Sorry, I don’t have the direct answers to your questions, but I wanted to try to save you a bunch of time by letting you know that you can use Fillout’s advanced forms for Airtable to update existing records in Airtable. Every member would receive their own unique link, and when they click on that link, they get taken to their own record to update. You can even accept payments through the form as well, and dozens of other things that Airtable’s native forms don’t offer. You can even display lookup fields, rollup fields, and formulas on your form! And so much more! This could likely save you a ton of time. Best of all? It’s free!

Thanks for that hint, I hadn't come across that yet. I did try to generate my own form links to a specific record and then figured I'd mail merge them out to the members, but that was getting too wonky 🙂 

We manage payments through a specific portal, so that part is handled. But this looks promising, thanks! 

You’re welcome!

nwdemvolusia
5 - Automation Enthusiast
5 - Automation Enthusiast

Okay, so I think I've got things figured out now. 

@ScottWorld I have Fillable all setup and running, this is BRILLIANT, I can't believe in all my searching of being able to update records I never had this come up.
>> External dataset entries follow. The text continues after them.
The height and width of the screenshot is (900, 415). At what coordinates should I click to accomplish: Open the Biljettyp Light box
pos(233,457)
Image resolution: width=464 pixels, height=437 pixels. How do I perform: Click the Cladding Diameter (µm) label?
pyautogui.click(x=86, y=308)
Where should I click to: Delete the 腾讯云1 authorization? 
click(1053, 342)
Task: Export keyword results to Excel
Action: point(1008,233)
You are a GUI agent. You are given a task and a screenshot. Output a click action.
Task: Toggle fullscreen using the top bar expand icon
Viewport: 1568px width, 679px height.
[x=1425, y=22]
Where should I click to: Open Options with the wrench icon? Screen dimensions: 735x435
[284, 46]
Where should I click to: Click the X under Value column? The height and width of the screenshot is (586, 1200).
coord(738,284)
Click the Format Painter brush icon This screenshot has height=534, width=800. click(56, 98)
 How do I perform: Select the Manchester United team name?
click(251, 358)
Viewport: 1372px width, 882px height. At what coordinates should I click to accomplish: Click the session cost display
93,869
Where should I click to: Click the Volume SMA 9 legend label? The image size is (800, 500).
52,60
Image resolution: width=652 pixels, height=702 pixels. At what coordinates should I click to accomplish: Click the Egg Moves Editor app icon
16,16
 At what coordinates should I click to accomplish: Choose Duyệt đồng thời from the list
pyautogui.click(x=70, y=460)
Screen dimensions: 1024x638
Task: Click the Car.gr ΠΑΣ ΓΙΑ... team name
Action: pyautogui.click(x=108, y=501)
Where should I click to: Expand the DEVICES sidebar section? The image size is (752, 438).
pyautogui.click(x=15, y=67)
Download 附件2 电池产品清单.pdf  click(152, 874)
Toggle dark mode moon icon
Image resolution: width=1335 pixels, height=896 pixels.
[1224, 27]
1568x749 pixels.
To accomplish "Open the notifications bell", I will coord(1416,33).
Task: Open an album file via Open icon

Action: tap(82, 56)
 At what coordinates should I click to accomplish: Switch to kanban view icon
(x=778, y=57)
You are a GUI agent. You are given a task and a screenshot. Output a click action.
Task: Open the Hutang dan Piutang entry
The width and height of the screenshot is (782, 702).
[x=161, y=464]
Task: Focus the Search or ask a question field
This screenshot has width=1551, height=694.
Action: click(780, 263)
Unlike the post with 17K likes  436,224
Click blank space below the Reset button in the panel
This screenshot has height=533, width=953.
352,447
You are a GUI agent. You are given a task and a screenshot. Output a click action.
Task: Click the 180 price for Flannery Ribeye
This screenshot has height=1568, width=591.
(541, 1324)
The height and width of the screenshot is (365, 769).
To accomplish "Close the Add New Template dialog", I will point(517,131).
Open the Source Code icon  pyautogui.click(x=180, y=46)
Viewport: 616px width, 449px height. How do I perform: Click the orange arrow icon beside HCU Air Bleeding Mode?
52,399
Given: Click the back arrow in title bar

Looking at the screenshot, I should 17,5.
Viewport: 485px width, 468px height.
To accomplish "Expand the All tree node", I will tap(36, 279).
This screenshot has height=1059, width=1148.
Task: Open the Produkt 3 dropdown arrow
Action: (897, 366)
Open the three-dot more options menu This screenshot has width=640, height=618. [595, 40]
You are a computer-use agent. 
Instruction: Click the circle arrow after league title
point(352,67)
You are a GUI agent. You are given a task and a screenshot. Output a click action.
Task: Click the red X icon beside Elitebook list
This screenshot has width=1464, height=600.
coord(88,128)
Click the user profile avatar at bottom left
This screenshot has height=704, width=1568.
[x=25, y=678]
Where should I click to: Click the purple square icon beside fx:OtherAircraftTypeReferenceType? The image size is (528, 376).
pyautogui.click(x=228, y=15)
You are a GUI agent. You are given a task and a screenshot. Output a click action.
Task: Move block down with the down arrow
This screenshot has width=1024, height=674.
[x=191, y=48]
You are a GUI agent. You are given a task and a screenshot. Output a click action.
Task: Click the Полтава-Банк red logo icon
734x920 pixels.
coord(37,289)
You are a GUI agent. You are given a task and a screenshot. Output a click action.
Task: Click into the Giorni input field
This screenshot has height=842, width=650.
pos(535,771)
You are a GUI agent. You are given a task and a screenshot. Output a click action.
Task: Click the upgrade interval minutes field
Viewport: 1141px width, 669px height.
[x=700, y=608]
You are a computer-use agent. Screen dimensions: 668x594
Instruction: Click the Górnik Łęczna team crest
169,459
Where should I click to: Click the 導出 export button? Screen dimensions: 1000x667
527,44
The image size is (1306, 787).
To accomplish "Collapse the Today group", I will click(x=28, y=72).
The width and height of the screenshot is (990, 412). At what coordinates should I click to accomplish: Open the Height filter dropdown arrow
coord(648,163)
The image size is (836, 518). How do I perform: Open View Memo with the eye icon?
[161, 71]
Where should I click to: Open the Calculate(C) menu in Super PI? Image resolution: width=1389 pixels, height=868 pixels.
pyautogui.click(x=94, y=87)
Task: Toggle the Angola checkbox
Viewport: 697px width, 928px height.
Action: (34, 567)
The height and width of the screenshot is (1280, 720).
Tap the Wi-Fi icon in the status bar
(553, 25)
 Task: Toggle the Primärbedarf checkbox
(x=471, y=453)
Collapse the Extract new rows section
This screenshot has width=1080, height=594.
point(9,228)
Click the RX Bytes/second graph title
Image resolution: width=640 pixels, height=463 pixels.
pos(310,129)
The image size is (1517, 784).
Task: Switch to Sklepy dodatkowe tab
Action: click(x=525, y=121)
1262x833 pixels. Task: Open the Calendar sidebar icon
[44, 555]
Super simple and effective, so this will be our go forward for sure. 

However, since we've already started the process, I also figured out how to accomplish mostly what I was looking for within AirTable itself, so for what it's worth for others:

We have our All Members table with our current members and our membership form is now feeding into our 2024 Membership table. So, the challenge was to connect our 2024 registrations to our current members when they use the same email we need to do the following:
1. Change the All Members table to use the email as the primary key
2. Convert the email field of the 2024 Membership table to a look up pointing to the email of the All Members table
3. Create a view for the Renewed/New Members in the All Members table
4. Add a look up field to this view that returns a value from the 2024 Membership table, we'll use email as that is always going to have a value from our registration form. 
5. Hide this field from the new view, as we don't need to see it, we're just using it to check whether the email exists in the 2024 Membership table
6. Filter the new view to where 2024 Email is not empty

We now have a view that lists only members from the All Members table that have submitted a renewal form with the same email or a record for a new registration. 

The challenge now is that the new registrations (or those that use a different email) has no other values filled in. So, I think I need to identify our key fields from the registration form and turn them all into formulas to use the data from the new form just in case anything has changed. 

Now of course, one could say that I should just use the new table as our main table, but I have setup connections to several other tables to track payments, committees, interests, and roles. So I don't want to set all that up again with the new table.

Once we reconcile everything that changes, we'll be using Fillable moving forward to update our main table, this is the first year we've had a database, so baby steps.